### TASK
Reproduce verbatim the portion of the data that begins with the line containing "You are a computer-use agent. Screen dimensions: 706x1568" and continues to the end of the data.
(begin)
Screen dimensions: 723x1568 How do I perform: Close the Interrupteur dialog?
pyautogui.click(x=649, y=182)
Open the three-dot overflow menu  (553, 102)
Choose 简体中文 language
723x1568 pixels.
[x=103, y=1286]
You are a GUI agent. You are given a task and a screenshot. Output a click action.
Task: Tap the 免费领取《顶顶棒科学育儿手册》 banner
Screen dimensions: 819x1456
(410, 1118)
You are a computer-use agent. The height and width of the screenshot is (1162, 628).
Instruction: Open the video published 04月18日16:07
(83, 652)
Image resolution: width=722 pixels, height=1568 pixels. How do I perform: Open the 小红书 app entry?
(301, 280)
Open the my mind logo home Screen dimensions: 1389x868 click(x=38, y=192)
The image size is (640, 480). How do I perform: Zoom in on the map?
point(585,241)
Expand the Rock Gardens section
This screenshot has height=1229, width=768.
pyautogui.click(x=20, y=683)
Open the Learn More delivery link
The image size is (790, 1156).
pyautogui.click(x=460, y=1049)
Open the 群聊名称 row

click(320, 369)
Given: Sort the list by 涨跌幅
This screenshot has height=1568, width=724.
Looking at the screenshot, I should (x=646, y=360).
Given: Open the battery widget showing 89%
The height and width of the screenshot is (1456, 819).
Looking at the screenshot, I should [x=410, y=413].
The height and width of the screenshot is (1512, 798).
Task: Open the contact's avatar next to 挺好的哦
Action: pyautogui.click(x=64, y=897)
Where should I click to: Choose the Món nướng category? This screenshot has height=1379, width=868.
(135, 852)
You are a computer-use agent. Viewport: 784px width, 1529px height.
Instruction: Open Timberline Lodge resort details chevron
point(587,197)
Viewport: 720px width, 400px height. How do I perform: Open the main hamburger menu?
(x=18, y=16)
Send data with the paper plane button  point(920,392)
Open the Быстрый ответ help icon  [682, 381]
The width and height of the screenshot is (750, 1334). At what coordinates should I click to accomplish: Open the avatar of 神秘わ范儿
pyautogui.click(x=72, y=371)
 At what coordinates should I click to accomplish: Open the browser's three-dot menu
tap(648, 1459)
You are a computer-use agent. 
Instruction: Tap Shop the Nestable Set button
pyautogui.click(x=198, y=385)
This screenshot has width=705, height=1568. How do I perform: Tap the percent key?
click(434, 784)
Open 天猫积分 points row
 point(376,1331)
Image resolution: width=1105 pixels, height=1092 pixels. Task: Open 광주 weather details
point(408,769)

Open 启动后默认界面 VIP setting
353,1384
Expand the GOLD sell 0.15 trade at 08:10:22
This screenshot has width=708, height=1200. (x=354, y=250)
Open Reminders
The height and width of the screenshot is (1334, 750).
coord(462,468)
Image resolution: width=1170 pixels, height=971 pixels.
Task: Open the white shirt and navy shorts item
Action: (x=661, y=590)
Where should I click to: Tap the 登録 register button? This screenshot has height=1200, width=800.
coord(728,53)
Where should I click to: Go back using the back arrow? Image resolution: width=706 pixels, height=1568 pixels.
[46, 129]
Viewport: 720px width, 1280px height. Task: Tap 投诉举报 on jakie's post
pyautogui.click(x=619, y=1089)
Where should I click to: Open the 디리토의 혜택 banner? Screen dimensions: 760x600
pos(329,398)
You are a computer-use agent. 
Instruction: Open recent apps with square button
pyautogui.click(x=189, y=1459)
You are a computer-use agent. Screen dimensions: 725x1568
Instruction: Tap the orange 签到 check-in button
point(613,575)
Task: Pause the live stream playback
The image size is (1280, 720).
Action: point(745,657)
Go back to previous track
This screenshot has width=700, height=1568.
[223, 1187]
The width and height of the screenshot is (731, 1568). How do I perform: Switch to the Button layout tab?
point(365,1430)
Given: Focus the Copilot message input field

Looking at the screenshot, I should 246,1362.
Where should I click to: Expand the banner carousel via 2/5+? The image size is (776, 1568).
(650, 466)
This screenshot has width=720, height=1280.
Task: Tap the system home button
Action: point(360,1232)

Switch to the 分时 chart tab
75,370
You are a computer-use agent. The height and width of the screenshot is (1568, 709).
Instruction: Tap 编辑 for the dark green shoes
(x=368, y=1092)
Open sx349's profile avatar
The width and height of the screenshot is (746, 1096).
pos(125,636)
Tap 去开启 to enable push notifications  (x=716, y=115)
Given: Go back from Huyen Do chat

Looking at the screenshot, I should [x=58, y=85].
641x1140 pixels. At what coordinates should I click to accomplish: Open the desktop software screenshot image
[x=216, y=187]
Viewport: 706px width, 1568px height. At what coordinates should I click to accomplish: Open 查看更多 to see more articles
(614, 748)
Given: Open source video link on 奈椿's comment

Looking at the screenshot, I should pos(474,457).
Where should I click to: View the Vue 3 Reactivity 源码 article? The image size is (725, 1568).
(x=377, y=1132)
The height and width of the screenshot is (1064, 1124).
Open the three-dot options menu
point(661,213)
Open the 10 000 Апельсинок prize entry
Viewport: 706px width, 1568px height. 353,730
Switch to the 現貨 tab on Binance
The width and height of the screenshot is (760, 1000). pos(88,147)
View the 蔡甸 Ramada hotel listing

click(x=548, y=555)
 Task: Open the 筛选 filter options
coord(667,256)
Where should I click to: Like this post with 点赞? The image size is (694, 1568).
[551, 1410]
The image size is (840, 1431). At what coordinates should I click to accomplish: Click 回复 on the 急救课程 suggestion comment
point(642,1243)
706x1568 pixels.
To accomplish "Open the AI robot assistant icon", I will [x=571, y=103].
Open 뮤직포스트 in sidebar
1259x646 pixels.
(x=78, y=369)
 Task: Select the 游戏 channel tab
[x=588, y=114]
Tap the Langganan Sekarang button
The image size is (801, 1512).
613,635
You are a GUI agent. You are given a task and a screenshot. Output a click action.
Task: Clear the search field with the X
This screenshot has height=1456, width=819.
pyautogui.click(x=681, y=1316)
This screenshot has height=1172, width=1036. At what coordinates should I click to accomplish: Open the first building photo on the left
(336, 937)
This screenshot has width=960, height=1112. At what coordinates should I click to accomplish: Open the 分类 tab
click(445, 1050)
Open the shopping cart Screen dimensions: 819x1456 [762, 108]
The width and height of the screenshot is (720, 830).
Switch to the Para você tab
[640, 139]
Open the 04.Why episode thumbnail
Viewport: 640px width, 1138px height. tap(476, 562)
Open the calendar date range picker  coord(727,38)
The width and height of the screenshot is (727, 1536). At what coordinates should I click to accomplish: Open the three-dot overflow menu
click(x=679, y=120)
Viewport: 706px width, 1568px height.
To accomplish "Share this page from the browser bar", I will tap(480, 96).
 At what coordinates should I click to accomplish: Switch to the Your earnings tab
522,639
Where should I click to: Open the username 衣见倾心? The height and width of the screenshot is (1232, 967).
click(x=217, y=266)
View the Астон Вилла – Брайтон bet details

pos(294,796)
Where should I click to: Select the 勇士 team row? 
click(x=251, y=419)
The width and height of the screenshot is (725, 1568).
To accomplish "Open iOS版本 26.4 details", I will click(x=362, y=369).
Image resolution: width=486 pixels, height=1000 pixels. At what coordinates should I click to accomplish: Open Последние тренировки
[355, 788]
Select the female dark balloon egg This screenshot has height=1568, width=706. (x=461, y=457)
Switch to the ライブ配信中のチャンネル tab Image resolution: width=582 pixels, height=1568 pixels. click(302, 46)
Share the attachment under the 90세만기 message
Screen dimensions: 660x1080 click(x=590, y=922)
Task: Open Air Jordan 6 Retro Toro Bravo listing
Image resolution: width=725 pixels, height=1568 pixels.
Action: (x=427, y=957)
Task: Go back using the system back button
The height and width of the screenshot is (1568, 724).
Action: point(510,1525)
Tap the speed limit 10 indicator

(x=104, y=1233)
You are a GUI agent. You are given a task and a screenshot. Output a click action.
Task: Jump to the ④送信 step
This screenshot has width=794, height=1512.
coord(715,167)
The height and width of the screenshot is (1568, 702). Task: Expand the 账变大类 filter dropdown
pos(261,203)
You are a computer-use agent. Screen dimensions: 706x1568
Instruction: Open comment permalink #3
(end)
### ANSWER TO THIS PROBLEM
You are a computer-use agent. Screen dimensions: 706x1568
Instruction: Open comment permalink #3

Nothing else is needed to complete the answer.